I temi di maggior rilievo emersi da consultazioni nell’ambito dei colleghi pensionati, e anche da contatti personali e via social, da sottoporre all’attenzione del Governo sono stati i seguenti: 
  1. Stabilizzare la rivalutazione annuale delle pensioni
  2. Nuove iniziative legislative volte a valorizzare il contributo sociale dei pensionati.
  3. Interventi fiscali a favore delle persone anziane.

Stabilizzare la rivalutazione annuale delle pensioni

La definizione e la stabilizzazione di un meccanismo annuale di rivalutazione delle pensioni rappresentano una priorità di sistema pensionistico. La certezza e la stabilità del criterio di recupero dell’inflazione aumentano il clima di fiducia non solo dei pensionati, ma anche dei lavoratori e soprattutto dei giovani, frenando l’interesse per il lavoro all’estero. La perequazione automatica non costituisce una misura discrezionale, ma lo strumento attraverso il quale si preserva nel tempo il valore reale dei trattamenti rispetto all’inflazione, garantendone la coerenza con i principi costituzionali di adeguatezza e proporzionalità.
Negli ultimi venticinque anni, tuttavia, questo principio è stato progressivamente indebolito.

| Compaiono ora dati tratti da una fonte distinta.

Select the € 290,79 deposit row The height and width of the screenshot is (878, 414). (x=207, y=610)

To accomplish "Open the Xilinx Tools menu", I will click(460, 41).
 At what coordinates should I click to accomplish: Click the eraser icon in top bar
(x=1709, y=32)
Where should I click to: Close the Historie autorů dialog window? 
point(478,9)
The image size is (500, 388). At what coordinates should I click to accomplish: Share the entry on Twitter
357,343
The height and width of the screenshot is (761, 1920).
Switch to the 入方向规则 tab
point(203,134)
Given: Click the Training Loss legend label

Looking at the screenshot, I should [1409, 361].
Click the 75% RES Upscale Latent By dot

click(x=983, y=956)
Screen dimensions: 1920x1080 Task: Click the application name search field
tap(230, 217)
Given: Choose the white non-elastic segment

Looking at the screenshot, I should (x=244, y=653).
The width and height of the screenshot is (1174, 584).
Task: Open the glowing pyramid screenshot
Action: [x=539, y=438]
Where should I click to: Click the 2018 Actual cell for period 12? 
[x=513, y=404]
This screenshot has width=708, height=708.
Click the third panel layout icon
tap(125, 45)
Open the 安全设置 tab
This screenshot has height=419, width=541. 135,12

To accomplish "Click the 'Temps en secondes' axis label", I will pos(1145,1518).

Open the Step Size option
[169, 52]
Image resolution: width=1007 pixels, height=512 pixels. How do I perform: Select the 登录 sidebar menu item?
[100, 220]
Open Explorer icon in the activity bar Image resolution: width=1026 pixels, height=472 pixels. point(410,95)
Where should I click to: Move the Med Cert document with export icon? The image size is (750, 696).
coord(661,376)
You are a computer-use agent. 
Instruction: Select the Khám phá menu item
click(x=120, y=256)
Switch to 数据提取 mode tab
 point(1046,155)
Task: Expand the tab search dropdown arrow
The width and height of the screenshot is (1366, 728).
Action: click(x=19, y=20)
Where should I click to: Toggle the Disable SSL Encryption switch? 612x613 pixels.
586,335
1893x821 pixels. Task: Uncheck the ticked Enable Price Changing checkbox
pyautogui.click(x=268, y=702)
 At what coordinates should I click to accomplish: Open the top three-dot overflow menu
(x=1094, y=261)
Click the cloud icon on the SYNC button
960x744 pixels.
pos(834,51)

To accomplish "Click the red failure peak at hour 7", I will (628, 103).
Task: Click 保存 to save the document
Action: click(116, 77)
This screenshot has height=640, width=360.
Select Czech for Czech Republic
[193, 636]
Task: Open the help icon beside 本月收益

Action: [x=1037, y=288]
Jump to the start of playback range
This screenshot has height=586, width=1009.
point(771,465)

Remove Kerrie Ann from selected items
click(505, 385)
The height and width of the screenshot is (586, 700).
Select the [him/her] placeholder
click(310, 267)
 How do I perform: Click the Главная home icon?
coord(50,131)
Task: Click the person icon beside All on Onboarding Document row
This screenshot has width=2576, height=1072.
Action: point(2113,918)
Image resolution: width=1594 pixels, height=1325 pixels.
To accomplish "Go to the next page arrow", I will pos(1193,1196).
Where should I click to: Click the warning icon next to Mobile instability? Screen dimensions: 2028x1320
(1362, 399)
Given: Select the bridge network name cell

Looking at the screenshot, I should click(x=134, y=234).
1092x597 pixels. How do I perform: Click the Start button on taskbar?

A fronte di una dinamica inflattiva significativa, i meccanismi di rivalutazione sono stati frequentemente modificati, sempre in senso restrittivo, con interventi che si sono succeduti con continuità nel tempo. 
Ne è derivata una perdita strutturale del potere d’acquisto, particolarmente evidente per le pensioni del ceto medio. Tale perdita non è il risultato di eventi isolati, ma l’esito cumulativo di interventi normativi che hanno inciso in modo persistente sulla capacità delle pensioni di mantenere il proprio valore reale.
Particolarmente negativa e discriminatoria è stata l’introduzione per diversi anni del calcolo della perequazione con il criterio “a blocchi” anziché “a scaglioni” di reddito
Questi interventi hanno prodotto effetti duraturi, poiché ogni riduzione della rivalutazione non si esaurisce nell’anno di applicazione, ma si riflette negli anni successivi, riducendo la base su cui calcolare gli adeguamenti futuri. È il cosiddetto effetto di trascinamento, che trasforma anche una perdita temporanea in una riduzione permanente del valore delle pensioni. 
Non si tratta, quindi, di una questione contingente, ma di una dinamica che ha inciso profondamente sull’equilibrio economico dei pensionati, in particolare di quelli appartenenti al ceto medio, che contribuiscono in misura rilevante al gettito fiscale complessivo.
Alla luce di queste considerazioni, appare necessario adottare un meccanismo stabile e prevedibile di rivalutazione o, quanto meno, di aggiornamenti affidati ad accordi stipulati tra i sindacati maggiormente rappresentativi e il Governo. In questa prospettiva, il sistema per fasce di reddito previsto dall’art. 1, comma 478, della legge 27 dicembre 2019, n. 160, applicato per il recupero dell’inflazione 2022, 2025 e 2026 rappresenta oggi il punto più accettabile di equilibrio tra sostenibilità finanziaria e tutela dei diritti.
In conclusione, la stabilizzazione della perequazione non rappresenta soltanto una misura tecnica, ma una scelta di politica economica e sociale. Essa è condizione necessaria per:
  • ridurre la progressiva erosione del potere d’acquisto delle pensioni; 
  • garantire coerenza con i principi costituzionali; 
  • rafforzare il rapporto di fiducia tra cittadini e istituzioni. 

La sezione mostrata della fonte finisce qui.